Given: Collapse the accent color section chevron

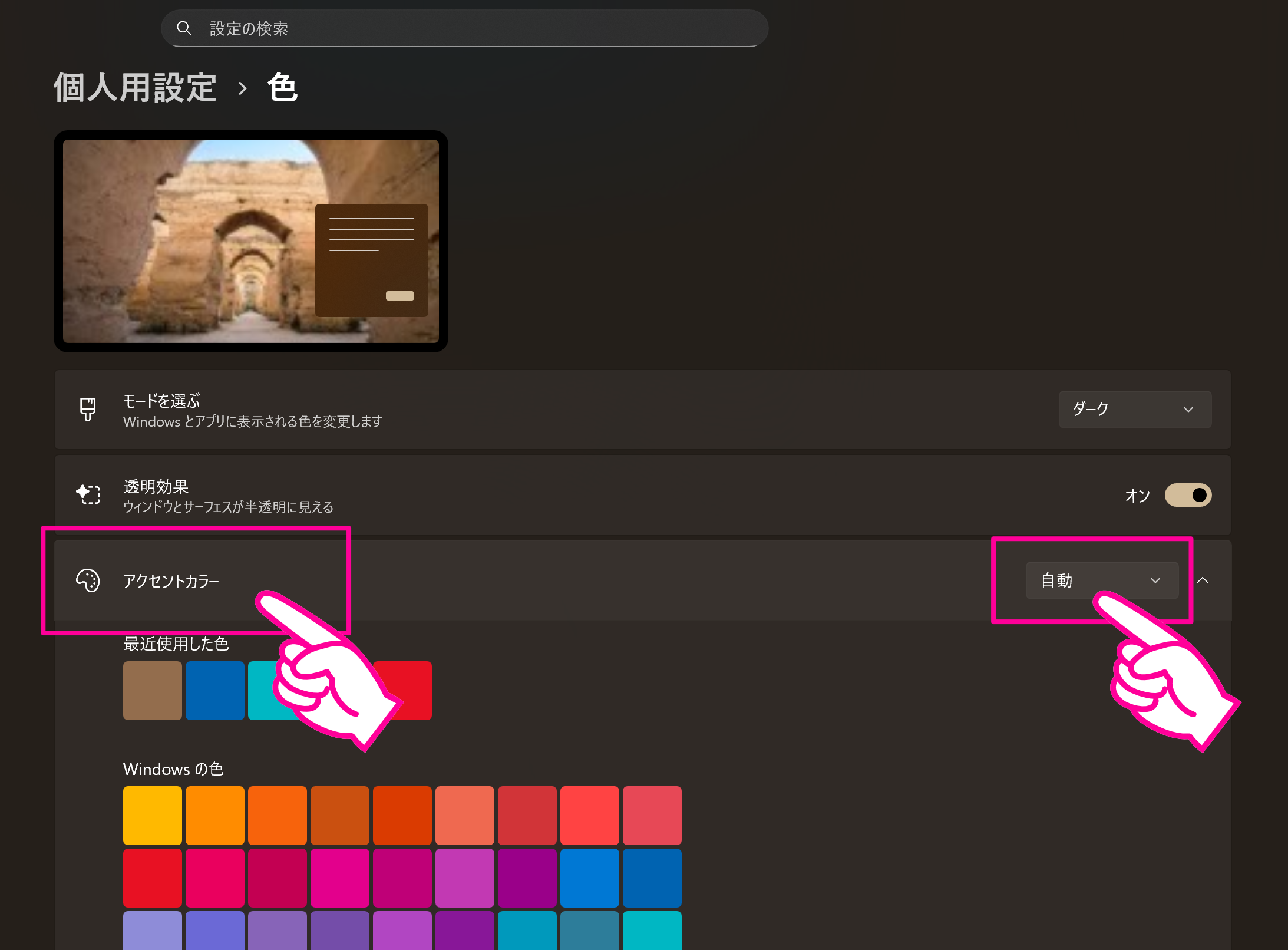Looking at the screenshot, I should 1203,580.
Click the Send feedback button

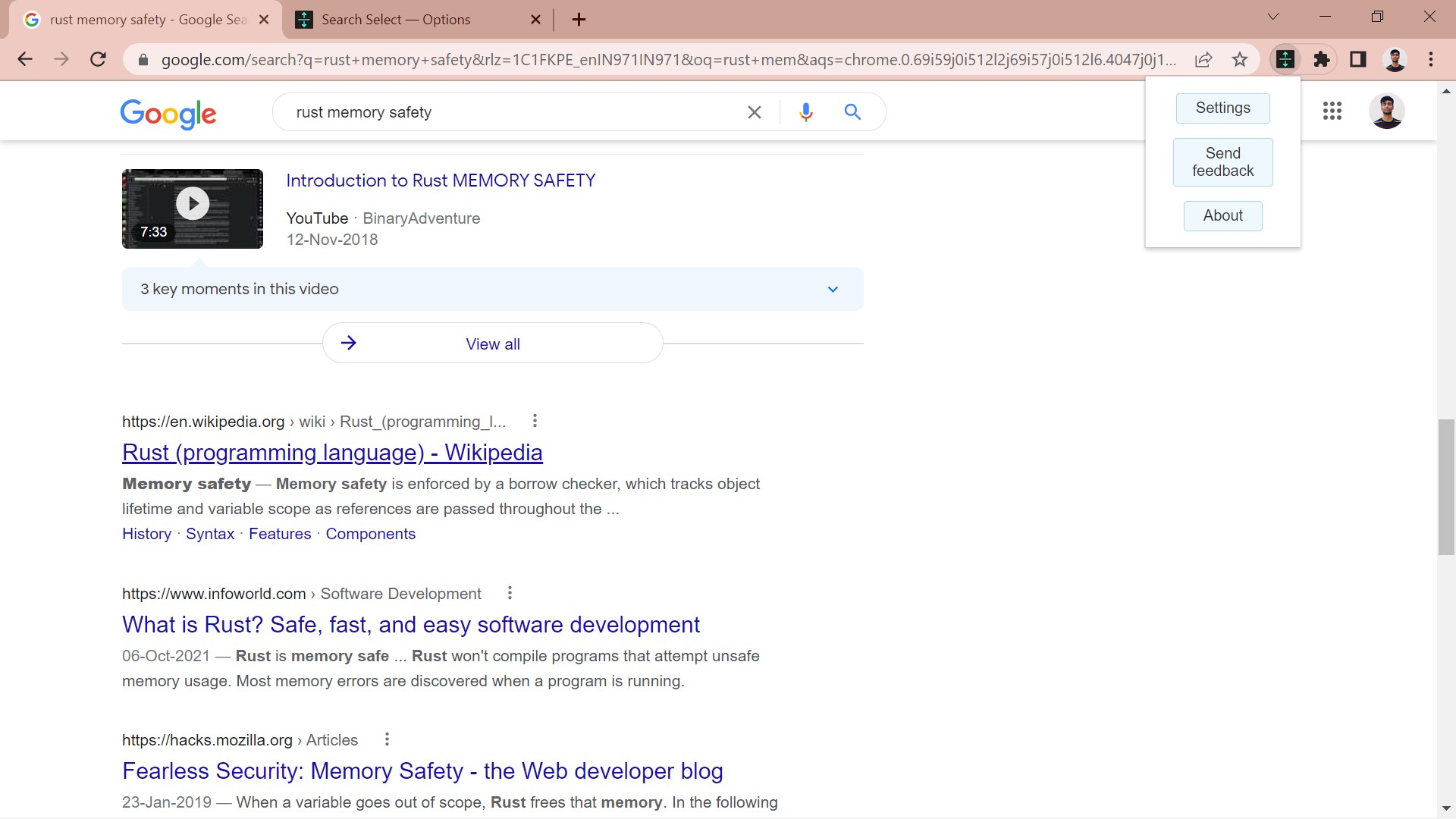pos(1222,162)
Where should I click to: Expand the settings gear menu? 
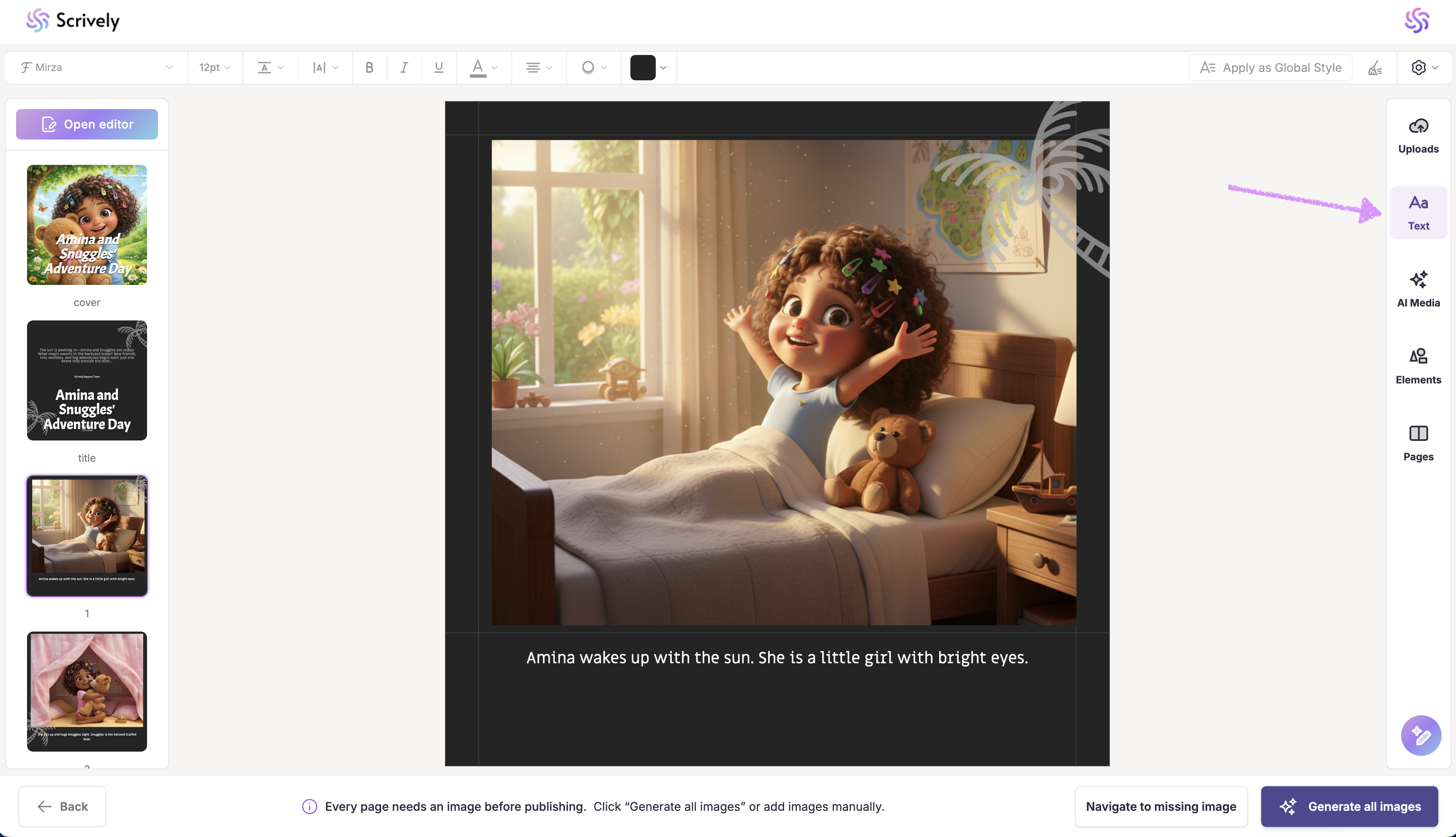tap(1424, 68)
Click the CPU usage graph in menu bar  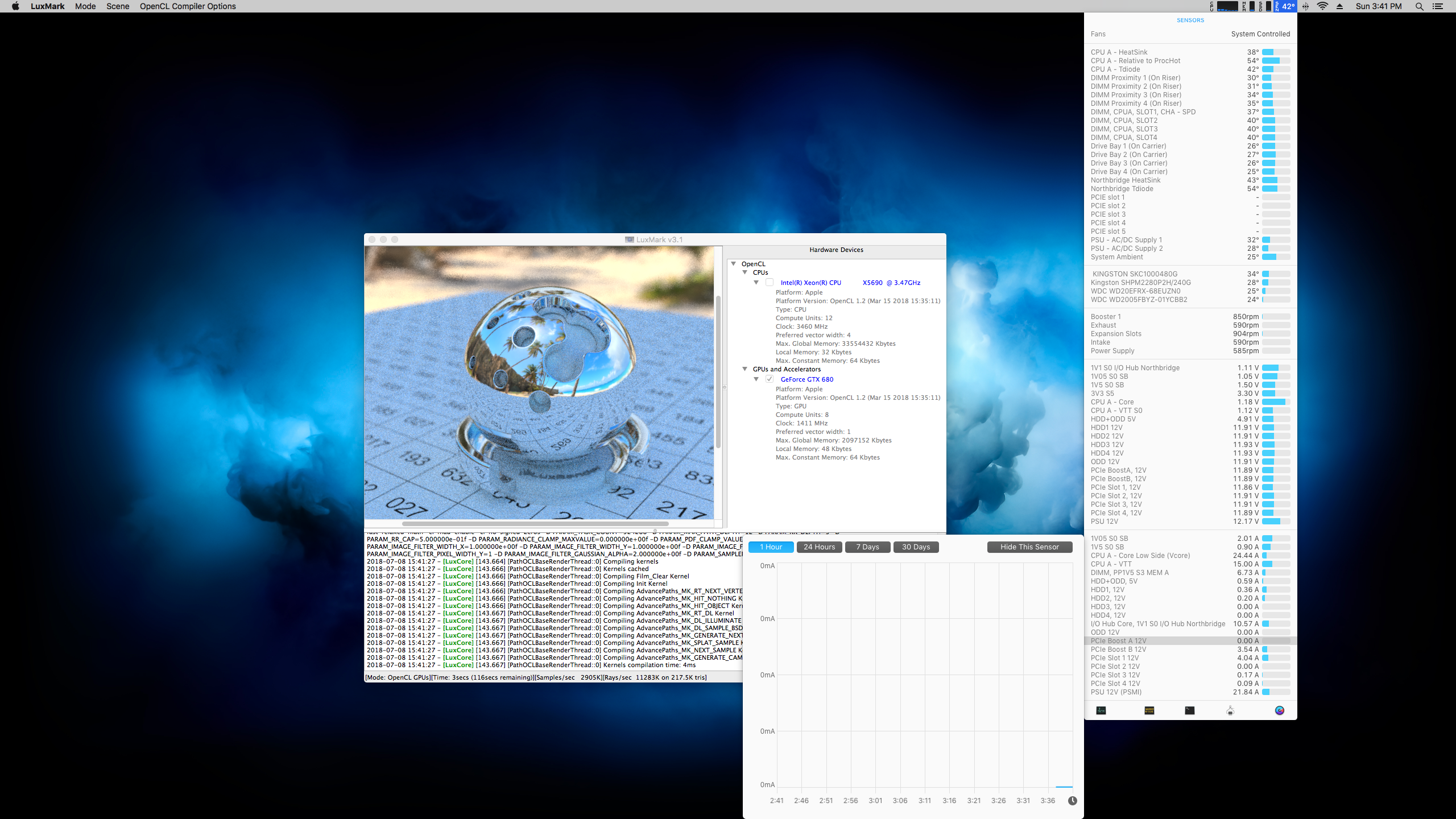(1227, 6)
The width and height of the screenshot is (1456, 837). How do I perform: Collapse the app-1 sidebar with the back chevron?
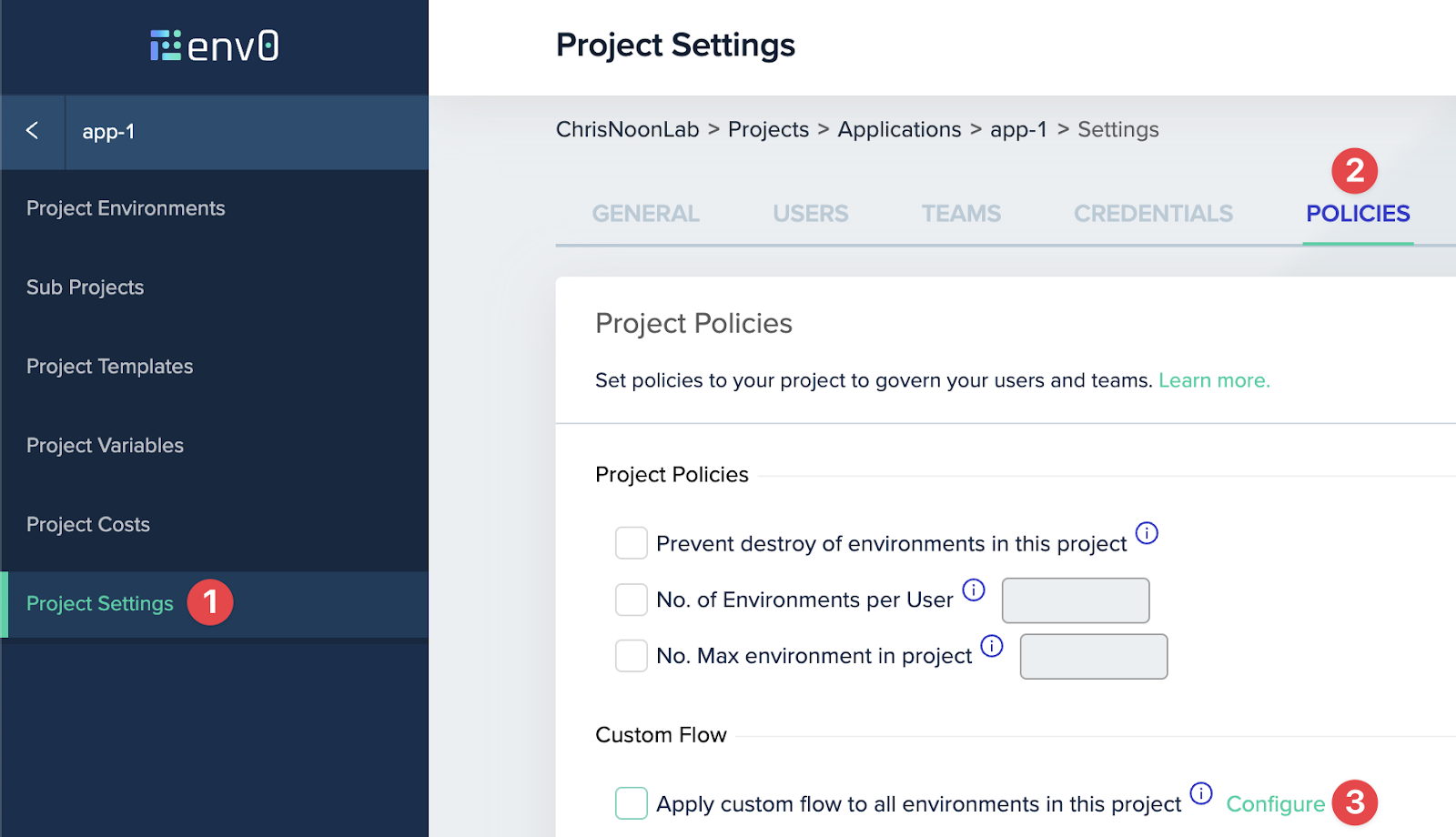pos(32,132)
_ _ _ _
_What to produce_. Your task is to retype the lines running from the one that contains "The width and" through the end of the records, and nothing else. Pictures are not part of the copy.

_Answer for the task_.
The width and height of the screenshot is (1456, 837). How do I perform: Collapse the app-1 sidebar with the back chevron?
pos(32,132)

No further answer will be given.